Yesterday I showed you a photograph of my bike which had been purchased new from Halfords in 1962 for my 13th birthday, sadly I don’t seem to have any photographs during its first thirteen years in my possession, but it must have been a bit tatty by 1975 as I decided to strip it down and repaint it, changing the colour from signal red to cowslip yellow, although I didn’t attempt to paint over the white plastic mudguards. As has been documented elsewhere in this blog, in 1975 I moved to London to work in a long-stay children’s home and the bike was an important part of this move as I was able to participate in cycling activities with many of the youngsters, one of our favourite routes was along the bridleways of Putney Heath and Wimbledon Common, and along the pathways too when the park ranger wasn’t about!
During my stay in London, bikes became an important part of my involvement with the youngsters, and indeed on the estate where the home was situated.
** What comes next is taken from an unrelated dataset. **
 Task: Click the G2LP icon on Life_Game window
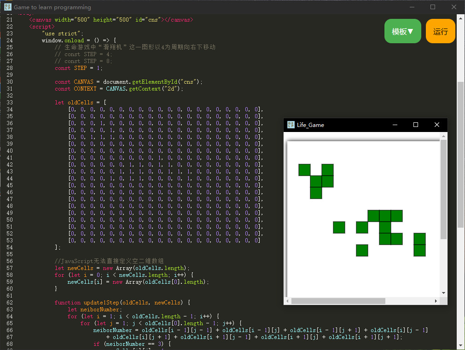point(291,125)
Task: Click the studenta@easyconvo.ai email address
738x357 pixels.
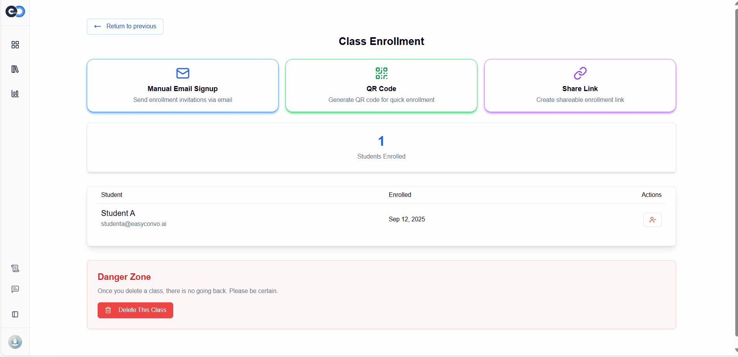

The bikes we had acquired by various means were usually worn out by the time we had them and some skill was necessary in keeping them safe and useable, one lad even found one in a pond and between us we rebuilt it, finding used parts cheaply at a sympathetic local cycle shop. Word got around and some lads living locally would also bring their bikes along to me to tweak them, usually it was simple brake problems with which they suffered.
I have just two photographs from this period which include my bike in the frame, both taken in 1977 whilst on a picnic near Teddington Lock. One is on monochrome film and the other is taken on colour slide film and slightly out of focus, I seem to remember I had allowed one of the older lads to try my camera. So here it is, not very clear I know, but does show my bike in glorious colour along with two of the youngsters from the home; the lad in the middle is not one of my charges, he lived in the local estate and had come along for the ride. The carrier on the rear of my bike contained our picnic.